Often when Union members evaluate the value of their Teamsters' contract, they give heavy consideration to the economic package guaranteed in the agreement.
Granted the economics are a very important component of your contract, but should it be the first consideration?
Union workers have great job protection - rarely will anyone dispute that fact - but what provisions in a contract actually provide these protections? (Hint: If you look in your contract under “great job protection” you will not find it.)
The job protections in our contracts are found in language related to just cause, grievance procedures and layoff/recall rights. The most important and protective language in your collective bargaining agreement is your just cause protection.
In 1966, an Arbitrator, Professor Carroll Daughterty, expanded these principles into seven tests for just cause. The concepts encompassed within his seven tests are still frequently used by arbitrators when deciding discipline cases.
- Was the employee forewarned of the consequences of his or her actions? (Progressive and corrective action)

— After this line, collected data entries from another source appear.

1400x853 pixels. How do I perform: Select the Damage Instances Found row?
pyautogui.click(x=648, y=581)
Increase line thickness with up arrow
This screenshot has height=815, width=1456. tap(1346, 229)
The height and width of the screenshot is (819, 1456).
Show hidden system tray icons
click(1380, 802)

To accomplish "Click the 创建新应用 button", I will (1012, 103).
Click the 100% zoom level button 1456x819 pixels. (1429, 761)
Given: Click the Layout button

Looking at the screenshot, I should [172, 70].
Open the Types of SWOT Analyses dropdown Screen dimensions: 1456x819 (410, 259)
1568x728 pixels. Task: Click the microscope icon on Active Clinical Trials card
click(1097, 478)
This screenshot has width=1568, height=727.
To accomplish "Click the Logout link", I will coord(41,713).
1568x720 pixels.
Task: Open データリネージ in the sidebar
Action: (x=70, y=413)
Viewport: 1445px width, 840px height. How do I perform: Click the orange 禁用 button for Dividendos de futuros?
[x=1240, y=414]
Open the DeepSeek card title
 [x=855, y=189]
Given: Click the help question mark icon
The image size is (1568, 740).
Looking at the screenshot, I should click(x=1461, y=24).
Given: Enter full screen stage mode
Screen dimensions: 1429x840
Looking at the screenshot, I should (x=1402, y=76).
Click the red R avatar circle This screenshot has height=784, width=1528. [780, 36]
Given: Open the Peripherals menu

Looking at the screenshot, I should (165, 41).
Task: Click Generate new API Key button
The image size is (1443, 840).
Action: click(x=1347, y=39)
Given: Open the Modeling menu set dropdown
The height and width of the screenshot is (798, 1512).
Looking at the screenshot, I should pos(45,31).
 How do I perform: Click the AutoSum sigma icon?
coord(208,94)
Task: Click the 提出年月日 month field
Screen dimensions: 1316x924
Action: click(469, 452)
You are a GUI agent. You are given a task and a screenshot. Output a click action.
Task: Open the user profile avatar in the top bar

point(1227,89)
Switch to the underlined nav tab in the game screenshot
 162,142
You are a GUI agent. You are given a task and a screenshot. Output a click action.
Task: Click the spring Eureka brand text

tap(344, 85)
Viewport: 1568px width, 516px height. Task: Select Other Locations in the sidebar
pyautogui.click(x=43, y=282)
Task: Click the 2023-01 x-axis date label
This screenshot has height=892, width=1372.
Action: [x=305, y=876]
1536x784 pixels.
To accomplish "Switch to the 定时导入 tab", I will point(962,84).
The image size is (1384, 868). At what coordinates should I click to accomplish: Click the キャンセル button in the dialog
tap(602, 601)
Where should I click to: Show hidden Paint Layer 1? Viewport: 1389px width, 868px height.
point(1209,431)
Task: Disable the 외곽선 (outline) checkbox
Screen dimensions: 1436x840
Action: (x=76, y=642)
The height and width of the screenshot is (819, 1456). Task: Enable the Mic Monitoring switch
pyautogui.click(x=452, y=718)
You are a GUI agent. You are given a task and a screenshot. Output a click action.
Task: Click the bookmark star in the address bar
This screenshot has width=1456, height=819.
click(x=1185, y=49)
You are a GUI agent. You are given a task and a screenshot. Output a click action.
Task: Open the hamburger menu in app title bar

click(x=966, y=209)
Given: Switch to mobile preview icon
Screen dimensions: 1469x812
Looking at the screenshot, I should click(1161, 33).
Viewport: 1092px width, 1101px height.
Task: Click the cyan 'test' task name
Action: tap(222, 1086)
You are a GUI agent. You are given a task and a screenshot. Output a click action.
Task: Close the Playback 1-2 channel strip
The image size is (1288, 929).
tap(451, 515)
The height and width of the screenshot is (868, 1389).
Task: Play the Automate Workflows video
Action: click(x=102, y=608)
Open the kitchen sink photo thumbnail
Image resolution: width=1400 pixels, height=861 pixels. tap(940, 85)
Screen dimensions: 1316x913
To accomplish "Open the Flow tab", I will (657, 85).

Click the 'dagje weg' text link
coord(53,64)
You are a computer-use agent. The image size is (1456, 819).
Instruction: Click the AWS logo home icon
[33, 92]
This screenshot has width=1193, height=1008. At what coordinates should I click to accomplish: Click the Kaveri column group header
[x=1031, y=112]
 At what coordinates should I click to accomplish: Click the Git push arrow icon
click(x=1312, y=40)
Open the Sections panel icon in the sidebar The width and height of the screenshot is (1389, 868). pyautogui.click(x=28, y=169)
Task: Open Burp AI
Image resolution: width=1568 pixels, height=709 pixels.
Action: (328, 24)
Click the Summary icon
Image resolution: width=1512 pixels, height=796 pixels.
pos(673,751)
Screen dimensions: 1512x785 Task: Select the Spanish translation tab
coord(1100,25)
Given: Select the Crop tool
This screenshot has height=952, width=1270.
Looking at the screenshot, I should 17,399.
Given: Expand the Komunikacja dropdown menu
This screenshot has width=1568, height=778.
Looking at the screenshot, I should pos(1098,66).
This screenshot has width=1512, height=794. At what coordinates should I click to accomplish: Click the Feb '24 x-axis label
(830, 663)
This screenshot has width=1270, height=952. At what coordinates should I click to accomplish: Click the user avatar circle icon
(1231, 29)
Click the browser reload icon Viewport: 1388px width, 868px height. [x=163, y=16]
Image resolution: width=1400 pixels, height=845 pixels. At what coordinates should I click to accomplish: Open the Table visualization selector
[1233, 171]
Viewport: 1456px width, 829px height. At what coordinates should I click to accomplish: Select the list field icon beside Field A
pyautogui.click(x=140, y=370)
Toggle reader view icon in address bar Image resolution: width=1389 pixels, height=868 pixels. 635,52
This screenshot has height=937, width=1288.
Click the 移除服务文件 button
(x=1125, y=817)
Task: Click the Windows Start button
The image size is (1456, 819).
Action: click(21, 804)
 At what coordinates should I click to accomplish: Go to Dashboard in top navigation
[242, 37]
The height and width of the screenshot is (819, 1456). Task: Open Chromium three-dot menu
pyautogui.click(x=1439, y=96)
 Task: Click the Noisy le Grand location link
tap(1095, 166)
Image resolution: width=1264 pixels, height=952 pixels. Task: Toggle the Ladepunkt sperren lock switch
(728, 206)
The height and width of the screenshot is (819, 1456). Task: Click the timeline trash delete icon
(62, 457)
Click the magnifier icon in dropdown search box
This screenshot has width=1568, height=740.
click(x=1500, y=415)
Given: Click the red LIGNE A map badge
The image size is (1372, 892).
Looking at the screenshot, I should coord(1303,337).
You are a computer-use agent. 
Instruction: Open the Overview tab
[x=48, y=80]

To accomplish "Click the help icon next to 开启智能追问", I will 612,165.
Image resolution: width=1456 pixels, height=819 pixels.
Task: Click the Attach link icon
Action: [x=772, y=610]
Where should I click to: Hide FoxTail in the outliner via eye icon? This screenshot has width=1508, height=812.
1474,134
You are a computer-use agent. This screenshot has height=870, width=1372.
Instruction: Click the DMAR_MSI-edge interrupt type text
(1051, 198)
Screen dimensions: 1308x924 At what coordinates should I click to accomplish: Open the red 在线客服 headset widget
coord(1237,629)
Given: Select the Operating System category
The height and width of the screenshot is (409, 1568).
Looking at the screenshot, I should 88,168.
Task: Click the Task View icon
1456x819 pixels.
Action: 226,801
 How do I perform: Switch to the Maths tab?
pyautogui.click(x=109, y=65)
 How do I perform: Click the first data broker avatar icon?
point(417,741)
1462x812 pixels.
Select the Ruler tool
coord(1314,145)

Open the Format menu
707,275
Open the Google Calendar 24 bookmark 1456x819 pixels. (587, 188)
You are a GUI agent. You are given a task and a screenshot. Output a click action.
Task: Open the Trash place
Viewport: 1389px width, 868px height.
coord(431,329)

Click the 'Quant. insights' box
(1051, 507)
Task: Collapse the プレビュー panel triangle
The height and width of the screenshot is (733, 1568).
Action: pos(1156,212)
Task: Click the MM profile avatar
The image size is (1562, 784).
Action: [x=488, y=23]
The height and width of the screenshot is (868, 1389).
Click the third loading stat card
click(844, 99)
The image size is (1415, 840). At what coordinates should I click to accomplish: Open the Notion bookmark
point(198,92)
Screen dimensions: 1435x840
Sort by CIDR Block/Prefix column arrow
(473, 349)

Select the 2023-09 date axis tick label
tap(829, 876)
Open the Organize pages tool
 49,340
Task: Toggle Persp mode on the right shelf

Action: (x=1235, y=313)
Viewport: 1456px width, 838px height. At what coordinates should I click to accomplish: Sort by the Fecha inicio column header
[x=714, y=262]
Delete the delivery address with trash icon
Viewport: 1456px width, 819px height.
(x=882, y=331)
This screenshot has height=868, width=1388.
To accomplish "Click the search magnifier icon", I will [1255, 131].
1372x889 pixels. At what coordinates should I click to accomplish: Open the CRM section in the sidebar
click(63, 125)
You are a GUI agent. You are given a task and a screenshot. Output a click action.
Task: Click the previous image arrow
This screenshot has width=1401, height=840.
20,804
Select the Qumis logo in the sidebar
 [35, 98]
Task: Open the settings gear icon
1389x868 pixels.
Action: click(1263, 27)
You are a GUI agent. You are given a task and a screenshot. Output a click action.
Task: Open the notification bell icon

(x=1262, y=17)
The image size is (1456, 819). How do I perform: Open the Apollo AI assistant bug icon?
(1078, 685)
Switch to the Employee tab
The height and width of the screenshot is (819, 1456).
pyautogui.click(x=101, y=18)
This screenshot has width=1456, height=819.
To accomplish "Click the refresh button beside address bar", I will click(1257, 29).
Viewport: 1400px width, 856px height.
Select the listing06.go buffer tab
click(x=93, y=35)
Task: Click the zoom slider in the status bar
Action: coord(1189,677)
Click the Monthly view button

- Are the employer's rules reasonably related to business efficiency and performance the employer might reasonably expect from the employee? (reasonable rules)
- Was an effort made before discipline or discharge to determine whether the employee was guilty as charged?(was there an investigation)
- Was the investigation conducted fairly and objectively?
- Did the employer obtain substantial evidence of the employee's guilt? (Burden of proof)
- Were the rules applied fairly and without discrimination?(no desperate treatment)
- Was the degree of discipline reasonably related to the seriousness of the employee's offense and the employee's past record? (Punishment fit the crime)
Now please understand that there are offences that could warrant termination without prior warning that, if proven, do meet the tests of just cause (fighting in the workplace, intoxication on the job, theft, etc.).
Just cause protects you because it mandates that you are aware of the rules, the rules are reasonable, discipline is progressive and corrective, and the burden of proof is on the employer. It is important to know and enforce your contract and I hope this helps, just know that because you are protected by “just cause” you cannot disciplined/discharged “just cuz”.